82 Third, there seem to be good reasons why an Australian appellate court might decide not to follow Cartledge. The view of at least three members of the House (Lord Reid, Lord Morris and Lord Hodson) was heavily influenced by s26 of the United Kingdom Act. Even Lord Pearce referred to this section in the context of approving (at 783) a decision, R B Policies at Lloyds v Butler [1950] 1 KB 76, based on that section. Perhaps more importantly, since 1969 there have been major advances in diagnostic techniques; it is now much more likely that a person will become aware of an asymptomatic physiological change in his or her body, which causes no disability and may never do so. For all the reasons articulated in Wardley, in relation to economic loss, it seems undesirable policy to force such a person into immediate litigation.
83 The problems inherent in Cartledge are illustrated by the first instance decisions to which I have referred. As Derrington J mentioned in Martindale, in two unreported Victorian cases, Battaglia and Papadopoulos, judges held the plaintiffs did not have a cause of action because no damage had yet accrued; and this despite the fact that the inhalation of asbestos had led to a pleural thickening of the lung. They so held because the pleural thickening had not yet caused, and might never cause, physical discomfort or disability. Yet Derrington J thought that, if such a condition subsequently developed into mesothelioma, that development would establish "that the earlier morbid changes were indeed so serious as to be productive of mesothelioma at the later stage … [and] did cause harm substantial enough to amount to injury at law". In other words, the question whether particular physiological changes in a person's body amount to an accrual of damage in the eyes of the law depends upon later events. This seems to be an unsatisfactory position. A plaintiff who sues immediately he or she becomes aware of a non-symptomatic physiological change is likely to be met with a defence that no damage has accrued; a plaintiff who waits until the physiological change becomes symptomatic may be met with a defence that the claim is now statute-barred.

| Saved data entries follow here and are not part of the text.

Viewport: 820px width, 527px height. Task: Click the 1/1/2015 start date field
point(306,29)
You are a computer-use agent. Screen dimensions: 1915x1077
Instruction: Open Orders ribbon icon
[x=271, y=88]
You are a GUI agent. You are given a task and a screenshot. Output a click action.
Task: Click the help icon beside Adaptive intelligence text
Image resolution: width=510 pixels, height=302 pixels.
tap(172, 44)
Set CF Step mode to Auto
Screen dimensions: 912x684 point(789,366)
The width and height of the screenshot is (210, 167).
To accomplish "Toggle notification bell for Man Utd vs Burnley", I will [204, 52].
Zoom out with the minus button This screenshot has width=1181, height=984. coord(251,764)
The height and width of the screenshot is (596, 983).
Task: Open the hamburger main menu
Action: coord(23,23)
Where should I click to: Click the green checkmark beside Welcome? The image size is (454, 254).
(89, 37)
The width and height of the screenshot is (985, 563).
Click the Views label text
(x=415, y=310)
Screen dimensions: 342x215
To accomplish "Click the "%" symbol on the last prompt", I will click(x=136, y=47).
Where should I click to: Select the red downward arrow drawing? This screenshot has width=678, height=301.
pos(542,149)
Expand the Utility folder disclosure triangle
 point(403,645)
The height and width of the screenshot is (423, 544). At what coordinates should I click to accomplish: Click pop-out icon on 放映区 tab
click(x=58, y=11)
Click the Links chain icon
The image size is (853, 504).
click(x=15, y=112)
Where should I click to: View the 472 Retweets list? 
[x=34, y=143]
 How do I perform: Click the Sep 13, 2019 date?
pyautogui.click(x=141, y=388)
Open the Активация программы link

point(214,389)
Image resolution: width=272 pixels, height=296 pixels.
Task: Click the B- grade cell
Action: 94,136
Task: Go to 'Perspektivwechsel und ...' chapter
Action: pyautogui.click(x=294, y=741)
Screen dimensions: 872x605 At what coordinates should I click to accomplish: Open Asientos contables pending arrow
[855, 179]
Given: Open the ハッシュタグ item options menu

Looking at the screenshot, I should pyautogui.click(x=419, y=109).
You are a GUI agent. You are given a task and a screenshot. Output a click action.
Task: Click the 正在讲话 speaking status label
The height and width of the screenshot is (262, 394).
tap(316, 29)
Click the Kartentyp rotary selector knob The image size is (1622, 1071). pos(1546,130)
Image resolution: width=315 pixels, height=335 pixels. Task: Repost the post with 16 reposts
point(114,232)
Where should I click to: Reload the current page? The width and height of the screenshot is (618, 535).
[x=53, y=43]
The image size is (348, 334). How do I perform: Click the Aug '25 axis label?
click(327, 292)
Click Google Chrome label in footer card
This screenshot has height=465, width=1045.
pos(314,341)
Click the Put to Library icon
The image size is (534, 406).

84 Finally, if one thing is clear, it is that an issue whether a claim is out of time ought not be determined on a strike-out application. In Cartledge all the other members of the House of Lords agreed with Lord Pearce's statement that the question is one of fact in each case. It follows it ought to be decided at trial. In Wardley at 533, Mason CJ, Dawson J, Gaudron J and McHugh J said the same thing, in express and emphatic terms and in the context of s82(2) of the Trade Practices Act:
"We should, however, state in the plainest of terms that we regard it as undesirable that limitation questions of the kind under consideration should be decided in interlocutory proceedings in advance of the hearing of the action, except in the clearest of cases. Generally speaking, in such proceedings, insufficient is known of the damage sustained by the plaintiff and of the circumstances in which it was sustained to justify a confident answer to the question."
85 I decline to hold that the present case ought to be struck out on the basis that the causes of action of the applicants arose outside the three year period specified in s82(2) of the Trade Practices Act, or the limitation period specified in the relevant State Act in respect of the negligence claims of the various applicants, or before 5 March 1992.